DATASET CONTENT:
☆ ☆ ☆ ☆ ☆ ☆ ☆
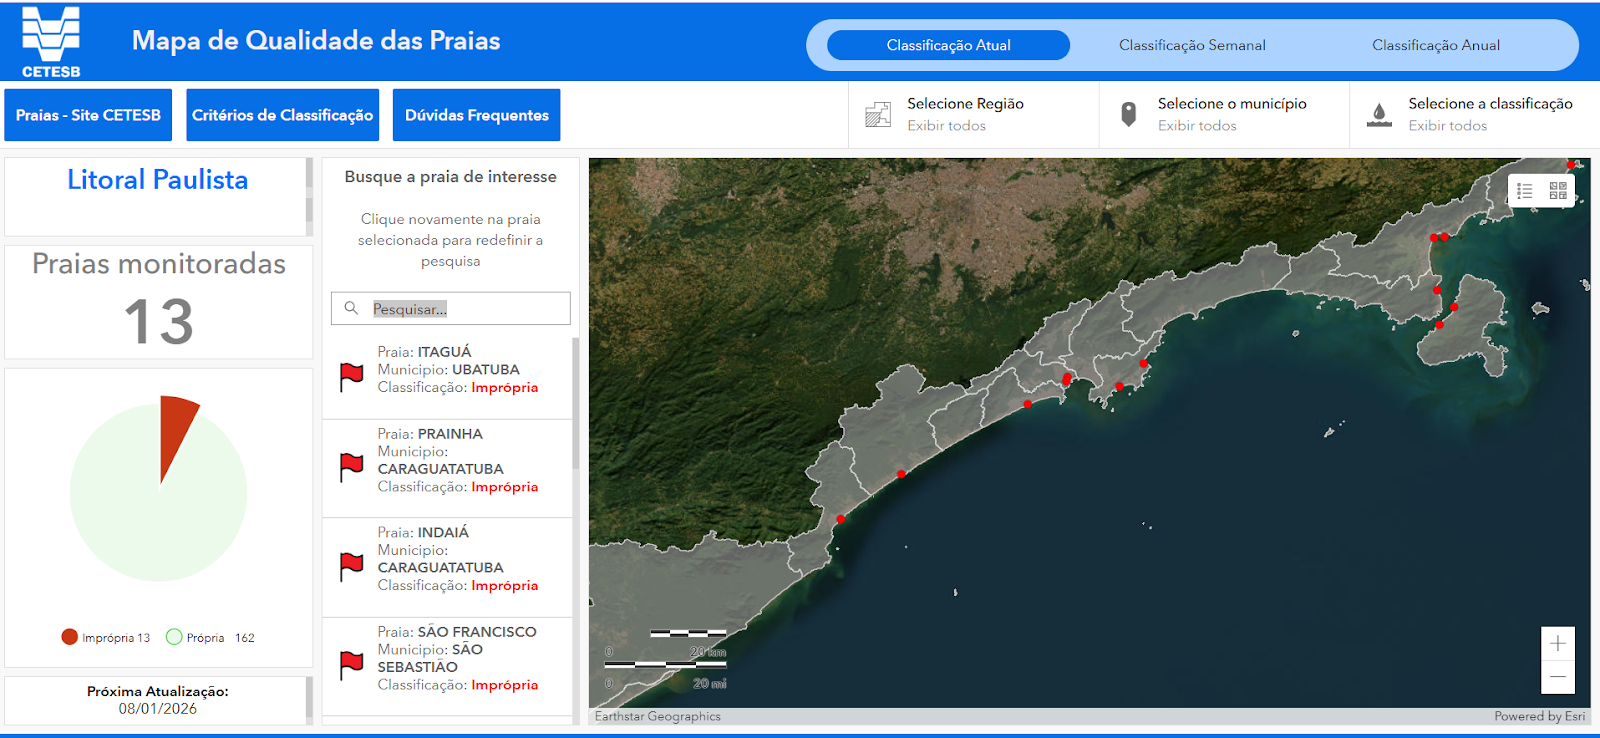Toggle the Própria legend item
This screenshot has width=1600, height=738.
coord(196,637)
☆ ☆ ☆ ☆ ☆ ☆ ☆
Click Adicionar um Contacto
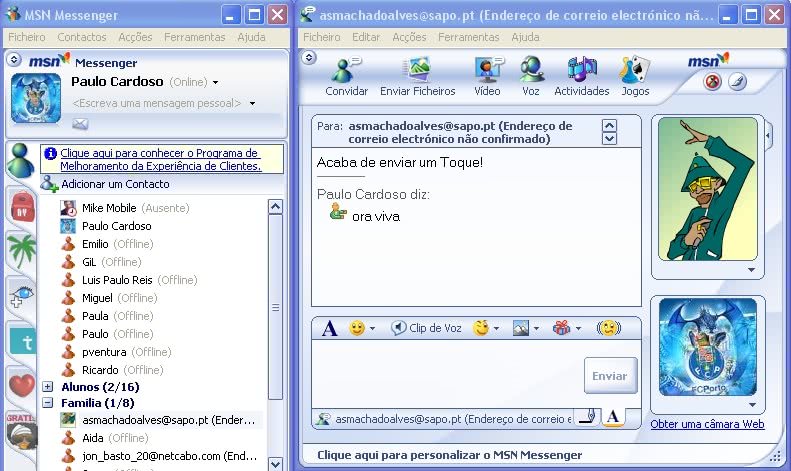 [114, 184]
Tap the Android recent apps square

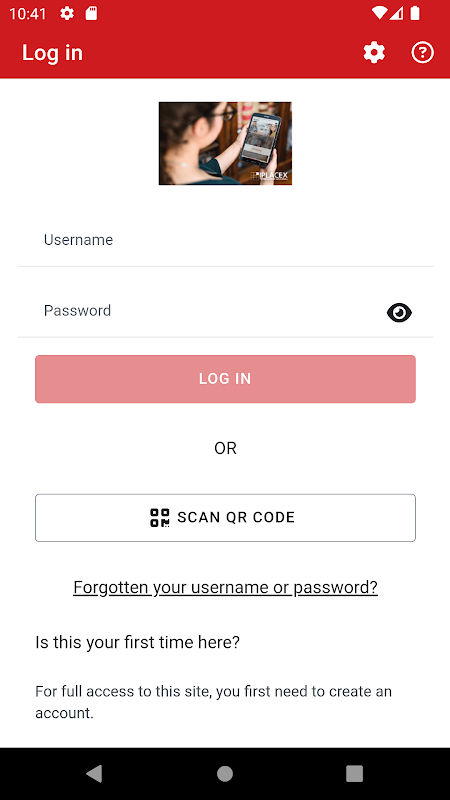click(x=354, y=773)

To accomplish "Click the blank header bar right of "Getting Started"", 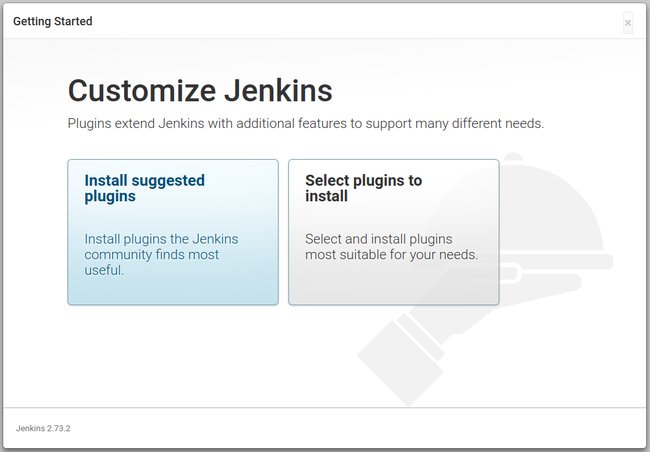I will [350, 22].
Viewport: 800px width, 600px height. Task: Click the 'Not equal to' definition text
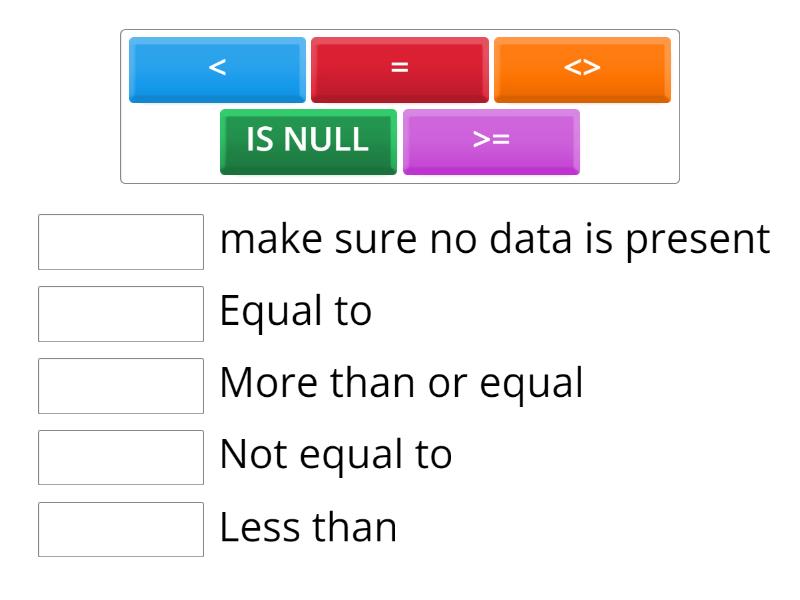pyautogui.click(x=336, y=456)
☆ ☆ ☆ ☆ ☆ ☆ ☆
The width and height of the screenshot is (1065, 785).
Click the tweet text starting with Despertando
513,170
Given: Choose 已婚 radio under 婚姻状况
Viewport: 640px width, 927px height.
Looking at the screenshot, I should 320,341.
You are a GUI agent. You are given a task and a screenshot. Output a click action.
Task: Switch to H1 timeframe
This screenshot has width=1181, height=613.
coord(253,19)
☆ ☆ ☆ ☆ ☆ ☆ ☆
WHAT YOU ARE ASKED TO DO:
In your answer, include only the lines above starting at the line that holds "The width and" and ending at the line that holds "You are a GUI", copied exactly.

ANSWER FOR THIS EXERCISE:
The width and height of the screenshot is (1065, 785).
Click the tweet text starting with Despertando
513,170
Given: Choose 已婚 radio under 婚姻状况
Viewport: 640px width, 927px height.
Looking at the screenshot, I should 320,341.
You are a GUI agent. You are given a task and a screenshot. Output a click action.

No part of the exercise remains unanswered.